If they were, Indiana would be on a trend upward in median income and per capita GDP, whereas Indiana has actually been lowering taxes and regulations for decades and the minimum wage hasn't increased in almost 20 years, and they're getting poorer every single year.

The comparison is important because people seem to be arguing that Texas is doing well simply because it's low tax and hand-off when it comes to business. If that's the case, then why are California, Washington, Illinois, New York, and others, significantly more wealthy than Texas by the metrics, and nearly 1/3rd more than Indiana by those metrics?
 
I never said there were no hospitals in Houston. I said that there are entire counties in Texas where there's no hospital in the county and in fact, there may not be one for 4 counties. I don't believe we have that problem in Illinois because we have safety net hospitals if there's nothing else.

Since Texas chose to have so many people with no insurance, they get freestanding ERs that don't help the uninsured, and they put all the hospitals in bankruptcy that are even at risk of being near uncompensated care. They chose to do this. So yes, if you're very rich in Texas you may get some healthcare.

The hospital failures are not only avoidable, they're basically being engineered and the problem is not stabilizing yet and won't until you need a city like Houston to have a hospital anywhere nearby.

I'm proud to live somewhere where people are generally decent enough to make sure this doesn't happen.

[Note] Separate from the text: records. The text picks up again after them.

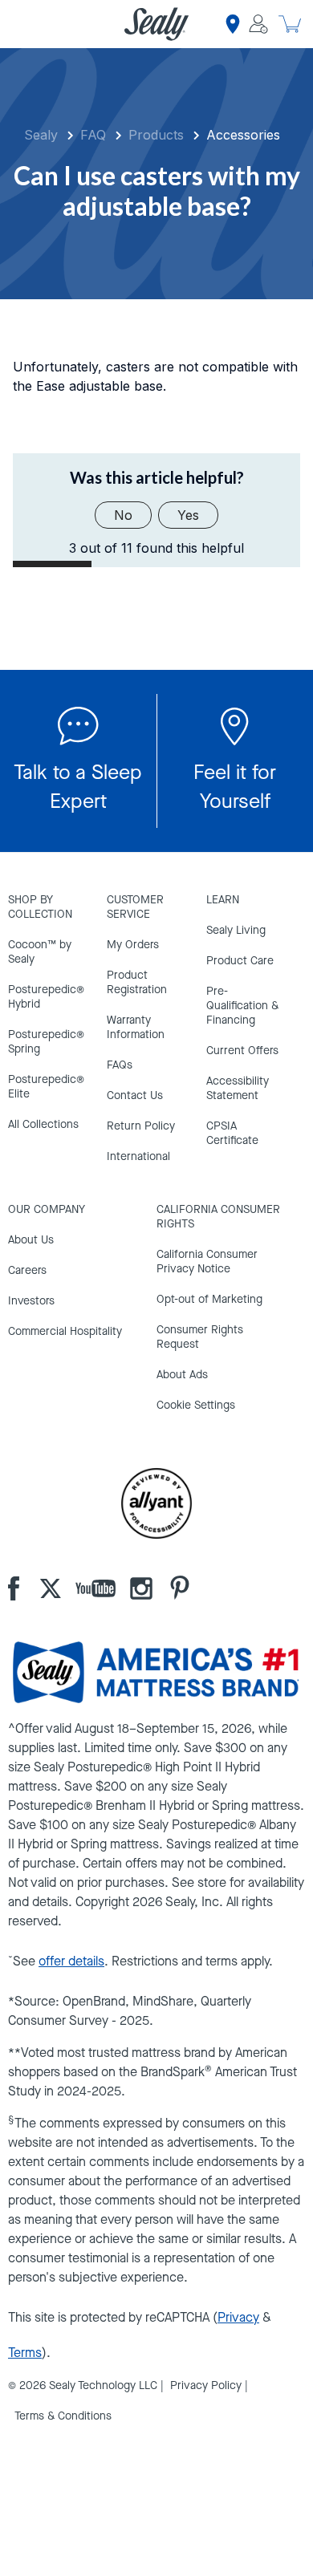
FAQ (93, 135)
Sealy (41, 135)
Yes (188, 515)
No (123, 515)
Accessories (243, 135)
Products (156, 135)
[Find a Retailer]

It's a values thing.

I don't need to go to Texas to get healthcare. Illinois has some of the best hospitals in the country and a strong framework in place to protect the rights and dignity of the patients.

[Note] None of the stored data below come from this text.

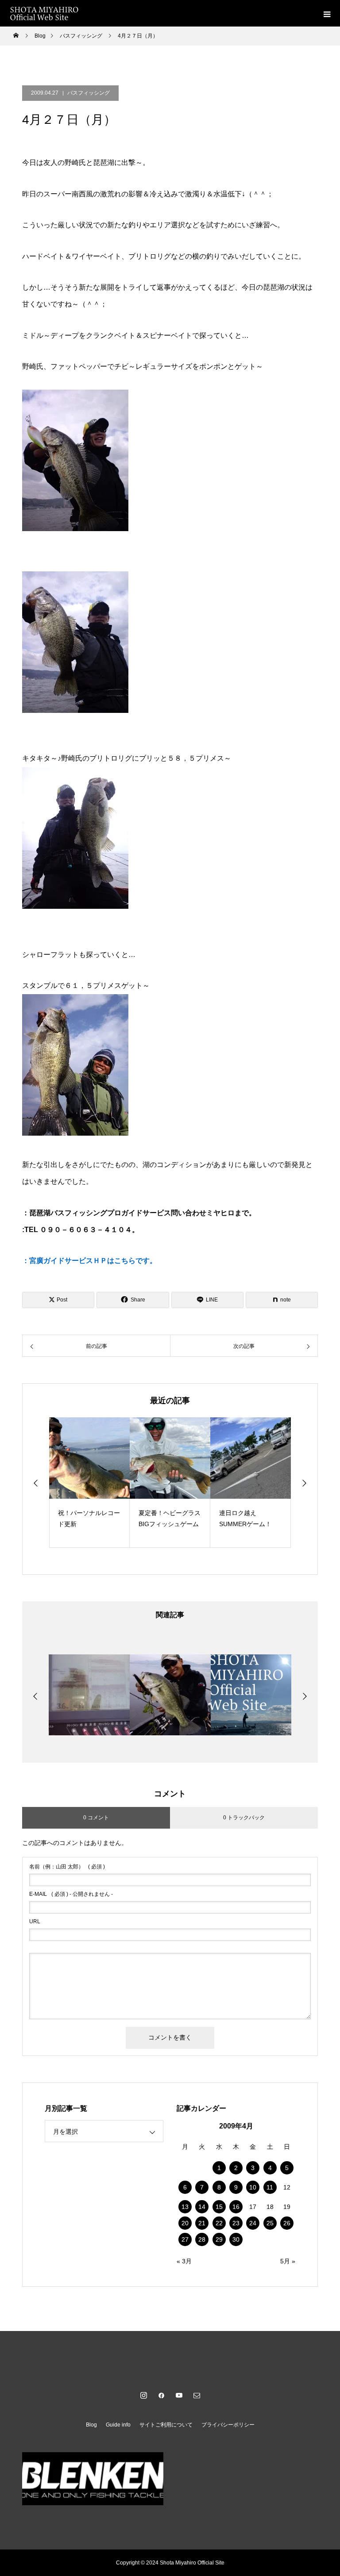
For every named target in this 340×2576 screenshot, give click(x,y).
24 (252, 2223)
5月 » (287, 2261)
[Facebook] (161, 2395)
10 (252, 2187)
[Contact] (196, 2395)
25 (270, 2223)
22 (219, 2223)
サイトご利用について (166, 2425)
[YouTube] (178, 2395)
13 (185, 2206)
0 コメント (96, 1817)
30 (236, 2239)
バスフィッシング (88, 93)
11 (270, 2187)
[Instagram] (143, 2395)
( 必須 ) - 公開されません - (71, 1894)
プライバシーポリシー (228, 2425)
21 (201, 2223)
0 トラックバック (244, 1817)
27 (185, 2239)
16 (236, 2206)
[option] (89, 1482)
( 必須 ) (67, 1866)
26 (286, 2223)
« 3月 (184, 2261)
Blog (91, 2425)
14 (201, 2206)
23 (236, 2223)
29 (219, 2239)
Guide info (118, 2425)
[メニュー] (326, 13)
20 (185, 2223)
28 (201, 2239)
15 (219, 2206)
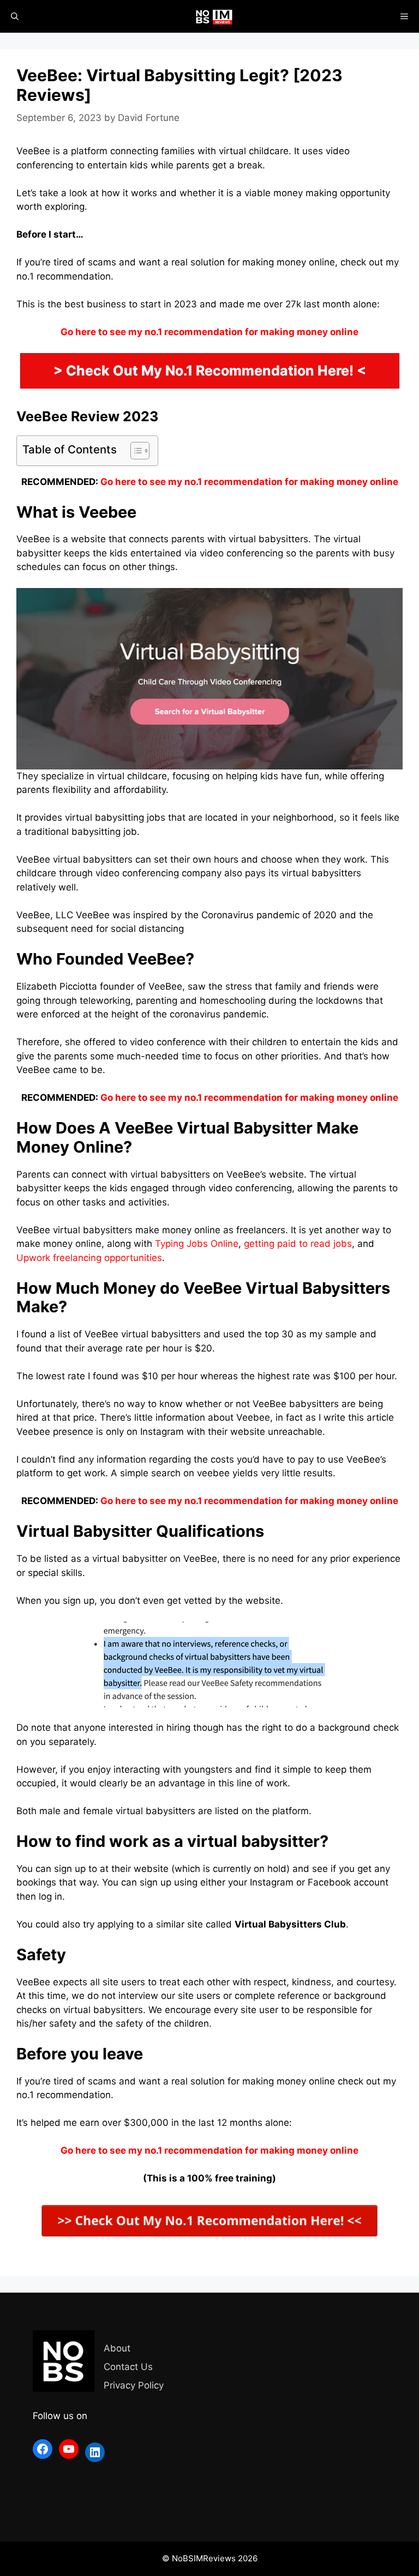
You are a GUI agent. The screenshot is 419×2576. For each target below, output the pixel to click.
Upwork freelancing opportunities (89, 1257)
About (117, 2348)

Texans, and this is my general observation of them, consider the American flag to be a flag of convenience. They want everything that this country has to offer them including the single market and a strong currency, but at the same time they consider themselves to be Americans only if they're getting their way and when they hit a speed bump in that department, they suddenly talk of "leaving", and it just goes back and forth, and it's ridiculous. And Illinoisans consider ourselves Americans first and foremost and don't abandon the principles of our great nation when it falls on dark times.

This behavior of acting like they've collected a "scalp" with the stock exchange just really goes to demonstrate my point. It's just not terribly helpful.
Time for a break, HK.

You’ve cherry-picked the data on Texas and turned it into another biased, parochial screed.
 
Sears? /me checks to see if he woke up in the past....nope..

Sears has been dead for a long time. The only thing left with a presence here as a legacy of Sears is Discover Financial. They have a major presence. Capital One says their plan is to leave that alone and, in fact, expand their presence in Illinois. So there's that.

Macy's? Not doing well. Granted. But...Chicago isn't going anywhere and it makes me laugh when it's this constant churn of "Oh my God, Hoist Liftruck left because of the $7 minimum wage in Indiana and took 9 jobs! Chicago is finished!

There's Sears has a floor in my office building It could be for one employee, who knows...but it's there.

My point is, we as the state taxpayers are still paying on the tax breaks given to these large department stores that shuttered not too long after.